C.J. Stroud played 26 games in his college career. While he threw for 8,123 yards and 85 touchdowns, the Ohio State quarterback ran only 80 times for 136 yards and one touchdown.
Stroud didn’t hear much criticism during his two years as the Buckeyes’ starter, but Stroud’s penchant for hanging in the pocket and not using his legs was a constant debate among fans and media alike.
“I’ll be honest, I told [NFL teams] like I’ll tell y’all: I didn’t do it a lot in college, and I feel like I should have,” Stroud said Friday. “It’s something I do regret. I feel like I could have done it a lot more. But I think when you turn on the film and you really watch what I do, and you really look at film game to game, I have used my athleticism not only just in the Georgia game where I did it a lot. I’ve done it in every other game. I’ve had tough third-down runs. I’ve had tough fourth-down runs.

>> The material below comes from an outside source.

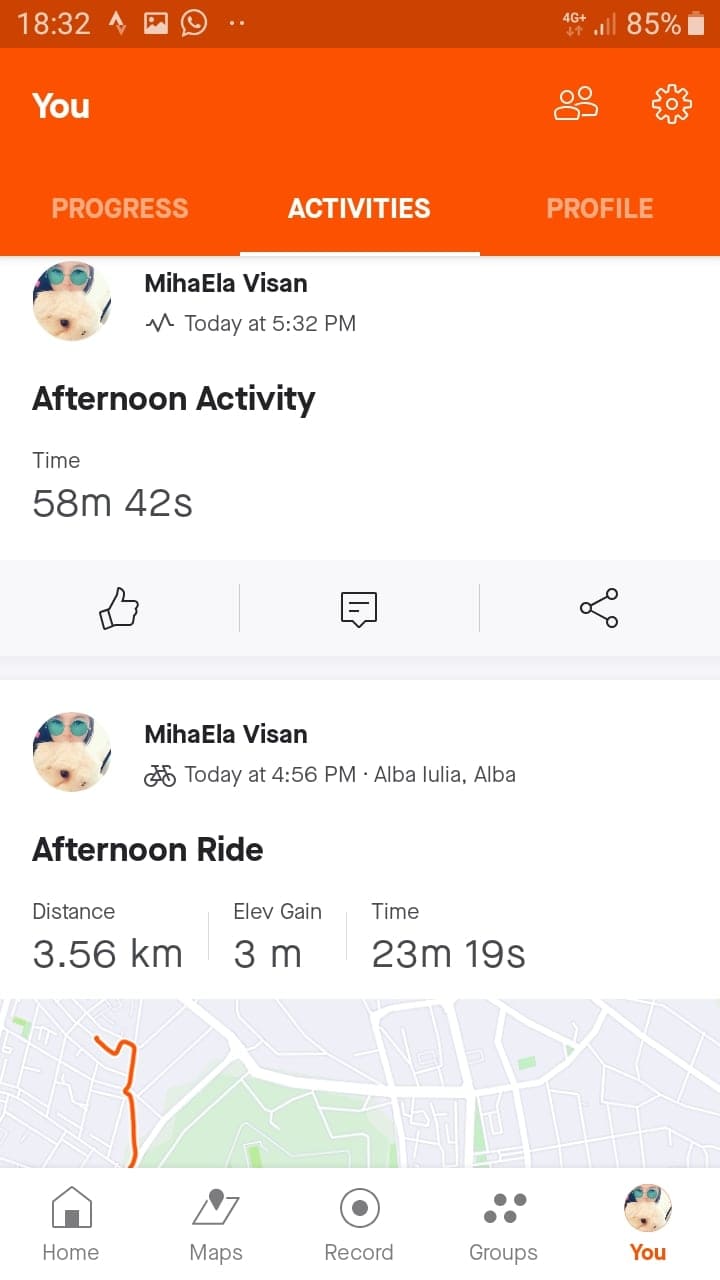Tap the You profile icon in bottom bar
The height and width of the screenshot is (1280, 720).
pyautogui.click(x=647, y=1223)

“But there were times I didn’t run the ball when maybe I should have. I feel like that’s something that I learned and that’s what football is about. It’s about stepping back up to the plate and going back and working hard and fixing those problems. That’s something I plan to fix, and I’ll show them my athleticism. I’ve done it before on film, but since people don’t think I can do it, I’m going to do it again.”
Stroud’s first career carry as a freshman went for a 48-yard touchdown against Michigan State. In his final game, Stroud ran for 34 yards on 12 carries in a loss to Georgia in a College Football Playoff semifinal.
Stroud said he felt “really, really healthy” against Georgia after dealing with some hamstring issues, which weren’t previously disclosed.
On a windy day against Northwestern on Nov. 5 when he threw for only 76 yards, Stroud ran for 79 yards on six carries.
So, yeah, just because he didn’t run much in college doesn’t mean he can’t run.
“If you watch my film, I think I can show the balance,” Stroud said. “But when dudes are open, you feed your guys the ball or they look at you like you’re crazy when you walk back to the sidelines. If you’re open, you’re going to get the ball.
“Sometimes I think I get so invested in the read because you spend eight hours on one play. I guarantee you you’re not going to just go 1-2-run, you’re going to go 1-2-3-4 and really try to figure out who’s open. You want to feed your guys the rock, man. Everybody you know at Ohio State I played with from year one to year two are extremely hard workers, and I want to feed them. I want them to eat just like I am. So that’s something that I pride myself on, but when it’s time to dip my shoulder and go get that first down or something like that, I’m willing to do that, too.”